**Problem description**
Please set down, word for word, each line from the one containing "Add a Checkbox field type" through the final line of the records below, both included, and nothing else.

**Available data**
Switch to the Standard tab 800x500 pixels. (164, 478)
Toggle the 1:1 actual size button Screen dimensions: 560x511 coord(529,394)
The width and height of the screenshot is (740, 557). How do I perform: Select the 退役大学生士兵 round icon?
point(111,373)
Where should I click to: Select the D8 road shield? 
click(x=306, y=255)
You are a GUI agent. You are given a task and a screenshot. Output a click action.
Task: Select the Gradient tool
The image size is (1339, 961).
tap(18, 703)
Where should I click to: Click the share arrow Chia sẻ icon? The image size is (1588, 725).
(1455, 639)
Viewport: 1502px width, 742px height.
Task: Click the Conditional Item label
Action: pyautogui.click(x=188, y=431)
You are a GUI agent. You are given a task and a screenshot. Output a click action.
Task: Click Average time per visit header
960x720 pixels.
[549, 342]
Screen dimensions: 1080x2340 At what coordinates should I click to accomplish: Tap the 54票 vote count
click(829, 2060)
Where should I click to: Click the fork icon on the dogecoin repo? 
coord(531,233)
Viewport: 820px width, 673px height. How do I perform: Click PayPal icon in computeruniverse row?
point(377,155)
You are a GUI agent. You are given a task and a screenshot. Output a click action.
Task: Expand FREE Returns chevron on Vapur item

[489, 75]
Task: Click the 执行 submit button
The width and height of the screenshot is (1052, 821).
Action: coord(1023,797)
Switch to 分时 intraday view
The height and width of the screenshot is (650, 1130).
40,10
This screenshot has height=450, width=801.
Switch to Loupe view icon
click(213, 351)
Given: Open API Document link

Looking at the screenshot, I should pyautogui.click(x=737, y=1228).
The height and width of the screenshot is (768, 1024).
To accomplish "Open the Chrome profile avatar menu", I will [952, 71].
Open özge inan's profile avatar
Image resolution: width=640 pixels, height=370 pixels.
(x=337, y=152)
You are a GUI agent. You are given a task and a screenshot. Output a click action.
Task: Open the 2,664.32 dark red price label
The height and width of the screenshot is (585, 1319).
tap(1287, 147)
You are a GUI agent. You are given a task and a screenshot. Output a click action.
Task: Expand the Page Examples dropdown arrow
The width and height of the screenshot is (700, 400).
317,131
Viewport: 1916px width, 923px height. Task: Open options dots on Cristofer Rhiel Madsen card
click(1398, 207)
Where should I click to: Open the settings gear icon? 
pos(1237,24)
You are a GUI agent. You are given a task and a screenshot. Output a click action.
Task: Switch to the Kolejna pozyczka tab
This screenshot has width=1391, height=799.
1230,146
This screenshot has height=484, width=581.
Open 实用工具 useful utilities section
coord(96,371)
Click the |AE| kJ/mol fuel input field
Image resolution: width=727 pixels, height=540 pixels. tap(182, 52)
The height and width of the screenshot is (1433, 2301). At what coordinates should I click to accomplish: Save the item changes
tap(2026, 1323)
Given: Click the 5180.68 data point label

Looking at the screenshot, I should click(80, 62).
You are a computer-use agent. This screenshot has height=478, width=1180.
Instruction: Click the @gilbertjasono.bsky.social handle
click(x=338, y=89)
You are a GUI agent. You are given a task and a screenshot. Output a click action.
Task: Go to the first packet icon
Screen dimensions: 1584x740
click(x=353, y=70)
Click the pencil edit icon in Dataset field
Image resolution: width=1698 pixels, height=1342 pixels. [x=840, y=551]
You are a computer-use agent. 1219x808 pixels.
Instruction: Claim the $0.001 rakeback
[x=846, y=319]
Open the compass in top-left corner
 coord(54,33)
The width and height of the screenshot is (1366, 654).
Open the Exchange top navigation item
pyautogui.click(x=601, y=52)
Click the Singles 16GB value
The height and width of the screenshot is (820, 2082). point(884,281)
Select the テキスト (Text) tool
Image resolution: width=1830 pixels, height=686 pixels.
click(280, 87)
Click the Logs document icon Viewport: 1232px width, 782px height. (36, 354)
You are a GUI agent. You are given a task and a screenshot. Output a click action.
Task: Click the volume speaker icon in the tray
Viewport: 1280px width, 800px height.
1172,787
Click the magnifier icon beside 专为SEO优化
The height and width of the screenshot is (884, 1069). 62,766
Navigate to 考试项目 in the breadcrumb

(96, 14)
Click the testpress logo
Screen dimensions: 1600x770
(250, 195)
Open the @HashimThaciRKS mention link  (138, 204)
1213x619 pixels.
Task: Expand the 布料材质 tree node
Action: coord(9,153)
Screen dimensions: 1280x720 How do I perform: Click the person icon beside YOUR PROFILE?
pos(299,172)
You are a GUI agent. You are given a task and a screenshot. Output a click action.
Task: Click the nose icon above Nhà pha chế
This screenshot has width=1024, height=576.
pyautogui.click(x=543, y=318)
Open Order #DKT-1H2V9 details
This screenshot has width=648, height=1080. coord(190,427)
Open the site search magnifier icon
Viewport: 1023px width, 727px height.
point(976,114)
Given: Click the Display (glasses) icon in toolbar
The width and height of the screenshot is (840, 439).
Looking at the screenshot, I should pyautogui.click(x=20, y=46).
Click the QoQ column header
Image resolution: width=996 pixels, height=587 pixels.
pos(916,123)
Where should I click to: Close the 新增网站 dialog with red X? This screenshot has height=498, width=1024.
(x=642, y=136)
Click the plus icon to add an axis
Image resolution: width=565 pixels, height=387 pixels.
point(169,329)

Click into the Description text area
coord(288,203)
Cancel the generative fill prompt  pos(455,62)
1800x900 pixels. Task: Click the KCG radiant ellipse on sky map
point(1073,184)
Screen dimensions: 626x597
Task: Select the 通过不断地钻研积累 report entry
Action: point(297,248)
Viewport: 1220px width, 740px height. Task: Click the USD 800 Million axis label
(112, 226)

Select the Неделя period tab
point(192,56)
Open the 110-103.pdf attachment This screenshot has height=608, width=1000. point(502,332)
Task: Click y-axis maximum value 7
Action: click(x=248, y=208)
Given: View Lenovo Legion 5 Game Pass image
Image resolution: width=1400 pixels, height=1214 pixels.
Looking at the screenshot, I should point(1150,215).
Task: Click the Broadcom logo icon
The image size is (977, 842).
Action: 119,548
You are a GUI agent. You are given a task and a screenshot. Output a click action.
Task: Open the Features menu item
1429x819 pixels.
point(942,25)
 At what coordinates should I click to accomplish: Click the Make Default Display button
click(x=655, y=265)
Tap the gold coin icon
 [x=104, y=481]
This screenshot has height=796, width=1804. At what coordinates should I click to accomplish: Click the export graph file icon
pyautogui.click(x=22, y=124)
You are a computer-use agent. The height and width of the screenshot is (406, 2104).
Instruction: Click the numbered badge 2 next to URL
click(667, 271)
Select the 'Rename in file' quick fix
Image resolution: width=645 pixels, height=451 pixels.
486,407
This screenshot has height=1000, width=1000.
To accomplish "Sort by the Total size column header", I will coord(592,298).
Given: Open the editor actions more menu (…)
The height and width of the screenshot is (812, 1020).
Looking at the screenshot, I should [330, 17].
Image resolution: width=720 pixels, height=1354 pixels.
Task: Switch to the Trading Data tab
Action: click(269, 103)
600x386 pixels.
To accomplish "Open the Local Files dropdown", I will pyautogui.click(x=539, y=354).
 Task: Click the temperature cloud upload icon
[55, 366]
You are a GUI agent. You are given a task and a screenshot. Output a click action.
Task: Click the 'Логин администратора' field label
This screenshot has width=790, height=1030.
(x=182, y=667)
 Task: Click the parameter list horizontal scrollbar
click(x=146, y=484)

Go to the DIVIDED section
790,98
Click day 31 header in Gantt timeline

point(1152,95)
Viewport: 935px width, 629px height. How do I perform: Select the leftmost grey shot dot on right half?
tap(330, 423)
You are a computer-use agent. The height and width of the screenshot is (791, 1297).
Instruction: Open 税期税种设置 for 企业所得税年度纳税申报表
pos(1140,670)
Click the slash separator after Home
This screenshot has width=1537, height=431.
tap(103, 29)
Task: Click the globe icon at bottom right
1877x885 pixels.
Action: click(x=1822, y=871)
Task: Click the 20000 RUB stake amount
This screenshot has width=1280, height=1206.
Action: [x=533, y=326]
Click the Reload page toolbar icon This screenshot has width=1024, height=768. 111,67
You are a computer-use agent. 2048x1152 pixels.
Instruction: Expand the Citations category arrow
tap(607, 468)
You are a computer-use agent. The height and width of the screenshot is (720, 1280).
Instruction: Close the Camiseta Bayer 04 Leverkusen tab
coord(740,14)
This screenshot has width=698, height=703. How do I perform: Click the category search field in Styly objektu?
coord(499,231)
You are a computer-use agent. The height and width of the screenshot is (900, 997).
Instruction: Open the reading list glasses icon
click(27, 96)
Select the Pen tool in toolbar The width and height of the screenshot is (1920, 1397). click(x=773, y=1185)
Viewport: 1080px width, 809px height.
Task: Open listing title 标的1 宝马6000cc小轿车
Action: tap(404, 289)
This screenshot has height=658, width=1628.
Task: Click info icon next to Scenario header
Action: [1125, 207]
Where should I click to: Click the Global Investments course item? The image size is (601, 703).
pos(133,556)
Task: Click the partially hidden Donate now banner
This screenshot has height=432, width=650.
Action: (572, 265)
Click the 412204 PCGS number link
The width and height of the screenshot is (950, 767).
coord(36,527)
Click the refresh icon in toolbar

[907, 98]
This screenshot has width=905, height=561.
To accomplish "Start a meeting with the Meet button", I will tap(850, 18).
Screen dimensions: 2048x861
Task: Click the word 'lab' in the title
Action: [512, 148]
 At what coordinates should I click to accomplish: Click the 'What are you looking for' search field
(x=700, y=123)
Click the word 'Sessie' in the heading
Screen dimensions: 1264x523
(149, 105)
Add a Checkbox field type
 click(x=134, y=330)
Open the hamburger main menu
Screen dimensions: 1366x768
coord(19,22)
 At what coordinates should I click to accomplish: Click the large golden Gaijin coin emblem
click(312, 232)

**Solved exercise**
Add a Checkbox field type
 click(x=134, y=330)
Open the hamburger main menu
Screen dimensions: 1366x768
coord(19,22)
 At what coordinates should I click to accomplish: Click the large golden Gaijin coin emblem
click(312, 232)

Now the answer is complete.